Beyond the personnel side, quarterbacks become the focus of the contract side of the organization as well, often being paid at overvalued rates. Teams will decide what they have is better than what else is out there. In this calendar year the Bears, 49ers, Bengals and Chiefs rewarded Jay Cutler, Colin Kaepernick, Andy Dalton and Alex Smith with multiyear extensions rather than choosing to continue to evaluate them for another year before investing. The teams knew the flaws of each player but, without a clear alternative, made the outlay, as if to say, Hey, he’s not ideal, but he’s better than what would be out there if we lost him.
Luckily for NFL teams, the team-friendly nature of football contracts allows them to “get out” after no more than two years with no future cash obligations, albeit some remaining Cap proration.
Rodgers’ three-year apprenticeship to Favre was a luxury of patience that most owners and coaches don’t have, and he took full advantage. Aaron worked with the “ones” during the offseasons—as Favre avoided the winter chill of Green Bay—impressing us with his obvious skills and natural leadership abilities.

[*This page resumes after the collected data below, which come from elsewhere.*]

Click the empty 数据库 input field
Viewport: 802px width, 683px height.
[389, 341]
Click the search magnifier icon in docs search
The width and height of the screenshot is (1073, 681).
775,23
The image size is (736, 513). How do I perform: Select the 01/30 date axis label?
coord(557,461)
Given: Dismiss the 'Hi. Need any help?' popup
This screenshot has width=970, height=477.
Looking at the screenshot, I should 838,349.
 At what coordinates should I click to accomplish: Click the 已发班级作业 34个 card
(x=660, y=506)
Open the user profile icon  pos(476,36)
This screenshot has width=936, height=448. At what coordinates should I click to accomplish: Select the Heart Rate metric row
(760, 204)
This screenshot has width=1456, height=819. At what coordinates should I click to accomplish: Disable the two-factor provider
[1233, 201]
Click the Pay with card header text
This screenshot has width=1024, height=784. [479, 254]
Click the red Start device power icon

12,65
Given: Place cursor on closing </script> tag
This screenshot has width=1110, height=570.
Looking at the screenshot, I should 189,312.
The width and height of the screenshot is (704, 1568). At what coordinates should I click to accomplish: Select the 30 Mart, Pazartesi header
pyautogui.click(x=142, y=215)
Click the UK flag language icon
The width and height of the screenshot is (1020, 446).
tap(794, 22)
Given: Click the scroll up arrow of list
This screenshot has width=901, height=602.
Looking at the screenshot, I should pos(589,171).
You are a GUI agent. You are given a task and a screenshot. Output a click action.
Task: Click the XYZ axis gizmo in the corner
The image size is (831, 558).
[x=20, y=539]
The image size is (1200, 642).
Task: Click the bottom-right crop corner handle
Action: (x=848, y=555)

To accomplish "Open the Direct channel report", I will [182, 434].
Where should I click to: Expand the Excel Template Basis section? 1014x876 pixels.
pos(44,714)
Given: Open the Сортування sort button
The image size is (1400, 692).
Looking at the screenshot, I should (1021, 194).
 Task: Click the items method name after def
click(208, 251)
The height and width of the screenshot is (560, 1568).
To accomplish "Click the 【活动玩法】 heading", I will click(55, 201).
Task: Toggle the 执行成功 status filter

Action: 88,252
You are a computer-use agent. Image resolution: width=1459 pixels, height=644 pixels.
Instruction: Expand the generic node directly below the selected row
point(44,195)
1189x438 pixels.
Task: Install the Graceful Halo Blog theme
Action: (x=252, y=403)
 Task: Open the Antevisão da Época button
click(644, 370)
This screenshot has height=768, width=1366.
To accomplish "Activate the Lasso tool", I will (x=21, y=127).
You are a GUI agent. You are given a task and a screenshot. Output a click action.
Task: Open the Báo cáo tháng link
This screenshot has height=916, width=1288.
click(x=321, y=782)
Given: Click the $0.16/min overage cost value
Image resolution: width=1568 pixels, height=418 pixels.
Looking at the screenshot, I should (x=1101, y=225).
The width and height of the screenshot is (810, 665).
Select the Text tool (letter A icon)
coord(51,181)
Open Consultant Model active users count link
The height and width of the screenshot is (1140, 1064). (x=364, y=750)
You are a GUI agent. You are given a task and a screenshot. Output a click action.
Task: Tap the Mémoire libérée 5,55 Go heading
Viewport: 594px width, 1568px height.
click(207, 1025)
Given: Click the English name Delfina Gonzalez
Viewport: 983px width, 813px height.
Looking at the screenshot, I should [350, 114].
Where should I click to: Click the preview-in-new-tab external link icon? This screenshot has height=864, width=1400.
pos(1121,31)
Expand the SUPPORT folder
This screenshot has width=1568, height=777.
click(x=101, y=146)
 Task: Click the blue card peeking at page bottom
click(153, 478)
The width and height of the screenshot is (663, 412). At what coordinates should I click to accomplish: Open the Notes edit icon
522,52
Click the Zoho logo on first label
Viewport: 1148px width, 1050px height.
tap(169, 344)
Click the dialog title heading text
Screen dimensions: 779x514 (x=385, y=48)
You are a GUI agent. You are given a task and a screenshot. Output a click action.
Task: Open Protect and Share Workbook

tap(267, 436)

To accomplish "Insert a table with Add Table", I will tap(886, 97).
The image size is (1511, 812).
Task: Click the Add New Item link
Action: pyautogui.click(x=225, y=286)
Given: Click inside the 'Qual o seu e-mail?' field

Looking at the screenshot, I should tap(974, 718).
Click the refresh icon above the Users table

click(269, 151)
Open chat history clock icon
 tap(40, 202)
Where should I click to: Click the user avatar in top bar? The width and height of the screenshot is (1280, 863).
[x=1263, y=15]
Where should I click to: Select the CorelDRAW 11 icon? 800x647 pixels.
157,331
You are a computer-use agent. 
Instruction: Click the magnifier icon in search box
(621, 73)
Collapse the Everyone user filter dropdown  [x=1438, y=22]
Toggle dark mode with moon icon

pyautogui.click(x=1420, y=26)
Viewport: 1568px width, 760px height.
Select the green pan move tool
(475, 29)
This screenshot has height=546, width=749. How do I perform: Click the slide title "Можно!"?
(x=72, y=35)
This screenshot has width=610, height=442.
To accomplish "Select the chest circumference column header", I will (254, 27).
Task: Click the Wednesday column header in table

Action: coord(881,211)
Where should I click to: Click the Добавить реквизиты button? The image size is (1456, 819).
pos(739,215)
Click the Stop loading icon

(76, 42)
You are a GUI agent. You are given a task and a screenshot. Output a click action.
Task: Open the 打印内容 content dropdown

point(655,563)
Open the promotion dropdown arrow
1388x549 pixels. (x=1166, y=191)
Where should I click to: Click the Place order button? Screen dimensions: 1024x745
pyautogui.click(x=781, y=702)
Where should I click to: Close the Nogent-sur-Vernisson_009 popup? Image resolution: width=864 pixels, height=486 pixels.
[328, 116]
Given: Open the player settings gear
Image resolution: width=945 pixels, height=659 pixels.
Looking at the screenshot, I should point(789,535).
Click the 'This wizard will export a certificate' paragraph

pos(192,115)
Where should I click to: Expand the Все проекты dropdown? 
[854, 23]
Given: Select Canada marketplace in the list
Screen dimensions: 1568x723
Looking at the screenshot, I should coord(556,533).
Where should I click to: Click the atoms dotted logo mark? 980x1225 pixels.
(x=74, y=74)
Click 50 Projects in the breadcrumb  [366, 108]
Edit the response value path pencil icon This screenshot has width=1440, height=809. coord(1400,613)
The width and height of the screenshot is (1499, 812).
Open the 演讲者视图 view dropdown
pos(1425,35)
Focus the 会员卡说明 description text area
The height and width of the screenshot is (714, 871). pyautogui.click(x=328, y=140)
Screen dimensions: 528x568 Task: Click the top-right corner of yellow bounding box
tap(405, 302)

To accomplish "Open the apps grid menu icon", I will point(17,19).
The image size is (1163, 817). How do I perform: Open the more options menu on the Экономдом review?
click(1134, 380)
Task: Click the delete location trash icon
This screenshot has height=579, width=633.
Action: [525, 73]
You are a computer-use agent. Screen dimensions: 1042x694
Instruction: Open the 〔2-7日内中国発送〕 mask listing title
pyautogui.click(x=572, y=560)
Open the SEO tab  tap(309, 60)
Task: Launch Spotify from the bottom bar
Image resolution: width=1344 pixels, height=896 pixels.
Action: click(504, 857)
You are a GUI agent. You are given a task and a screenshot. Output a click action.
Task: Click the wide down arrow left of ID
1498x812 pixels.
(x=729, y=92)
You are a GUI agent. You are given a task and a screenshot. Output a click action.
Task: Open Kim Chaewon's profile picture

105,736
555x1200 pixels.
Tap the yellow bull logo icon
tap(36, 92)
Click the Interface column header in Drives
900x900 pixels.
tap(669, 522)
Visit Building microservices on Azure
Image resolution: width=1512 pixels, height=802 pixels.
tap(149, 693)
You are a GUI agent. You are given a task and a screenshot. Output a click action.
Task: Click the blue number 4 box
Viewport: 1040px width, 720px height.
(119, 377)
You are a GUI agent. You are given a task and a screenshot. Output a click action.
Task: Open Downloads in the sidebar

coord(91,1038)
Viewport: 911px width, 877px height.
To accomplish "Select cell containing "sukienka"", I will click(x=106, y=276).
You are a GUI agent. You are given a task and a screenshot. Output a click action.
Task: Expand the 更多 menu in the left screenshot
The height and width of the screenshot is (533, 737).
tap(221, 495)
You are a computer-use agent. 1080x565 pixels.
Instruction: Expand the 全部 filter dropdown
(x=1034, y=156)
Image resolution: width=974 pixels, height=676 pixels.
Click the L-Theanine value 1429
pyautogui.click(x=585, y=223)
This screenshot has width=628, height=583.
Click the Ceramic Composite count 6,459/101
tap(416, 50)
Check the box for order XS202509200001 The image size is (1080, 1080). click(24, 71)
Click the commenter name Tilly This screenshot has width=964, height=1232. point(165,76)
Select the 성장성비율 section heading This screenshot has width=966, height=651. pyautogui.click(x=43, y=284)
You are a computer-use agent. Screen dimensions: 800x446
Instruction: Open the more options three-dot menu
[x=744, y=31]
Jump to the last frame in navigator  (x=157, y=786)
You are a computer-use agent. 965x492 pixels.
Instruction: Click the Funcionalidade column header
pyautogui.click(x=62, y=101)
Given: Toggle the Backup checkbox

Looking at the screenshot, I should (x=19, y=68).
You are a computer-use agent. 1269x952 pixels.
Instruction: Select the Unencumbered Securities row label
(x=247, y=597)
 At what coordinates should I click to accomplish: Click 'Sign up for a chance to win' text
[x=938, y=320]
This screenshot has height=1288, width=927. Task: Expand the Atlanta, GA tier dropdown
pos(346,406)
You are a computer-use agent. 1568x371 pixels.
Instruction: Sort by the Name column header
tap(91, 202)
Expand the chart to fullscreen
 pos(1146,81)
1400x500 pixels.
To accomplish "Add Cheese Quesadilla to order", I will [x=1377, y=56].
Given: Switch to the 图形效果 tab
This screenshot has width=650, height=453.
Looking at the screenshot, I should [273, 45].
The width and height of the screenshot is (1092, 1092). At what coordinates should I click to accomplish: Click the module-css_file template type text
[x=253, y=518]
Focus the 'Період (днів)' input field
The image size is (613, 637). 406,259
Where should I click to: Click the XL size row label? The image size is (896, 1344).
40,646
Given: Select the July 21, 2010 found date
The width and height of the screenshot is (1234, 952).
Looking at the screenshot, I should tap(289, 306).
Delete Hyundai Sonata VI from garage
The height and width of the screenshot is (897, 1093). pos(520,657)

I will never forget one offseason practice when he threw on the run to Donald Driver in stride 60 yards downfield. I locked eyes with Ted Thompson, whose usually stoic face beamed: the future was secure.
Among the biggest issues for quarterback development is that offseason development has diminished as a casualty of the 2011 CBA. The NFLPA had a worthy objective of preserving careers and removing players from overzealous coaches—although that was an easy “give” from the owners—yet all players are not equal regarding need for development. Perhaps offseason restrictions could have been—and perhaps still could be—adjusted to further the development of younger players with, say, a two-tiered offseason with players having three years or less of experience allowed supplementary off-field coaching.
Finally, speaking of quarterbacks, what a turn of events it has been in recent years for Carson Palmer.
Three years ago last month, Palmer tried to force a trade by “retiring” from the Bengals. General manager Mike Brown, never one to be leveraged by a player, called Palmer’s bluff and placed him on the Reserve/Retired list, content to let him languish there indefinitely. Then, magically, fate smiled on both Brown and Palmer as the Raiders sent a first-round and second-round pick for the “retired” Palmer.
Two uninspiring years later, the Raiders worked a deal with the Seahawks for Matt Flynn (Russell Wilson had quickly bypassed Flynn in Seattle), leading to a fire sale for Palmer, traded to Arizona for an NFL version of a ham sandwich. And last week, after leading the Cardinals to the best record in the NFL halfway through the season, Palmer was rewarded with a $50 million extension containing $20.5 million guaranteed (adding to $118 million in career earnings). Two days later, Palmer suffered an ACL injury, ending his season.
Palmer might still write more chapters in a roller coaster of a career, but he is already one of a precious few players to win in the business of football, one most often tilted towards management.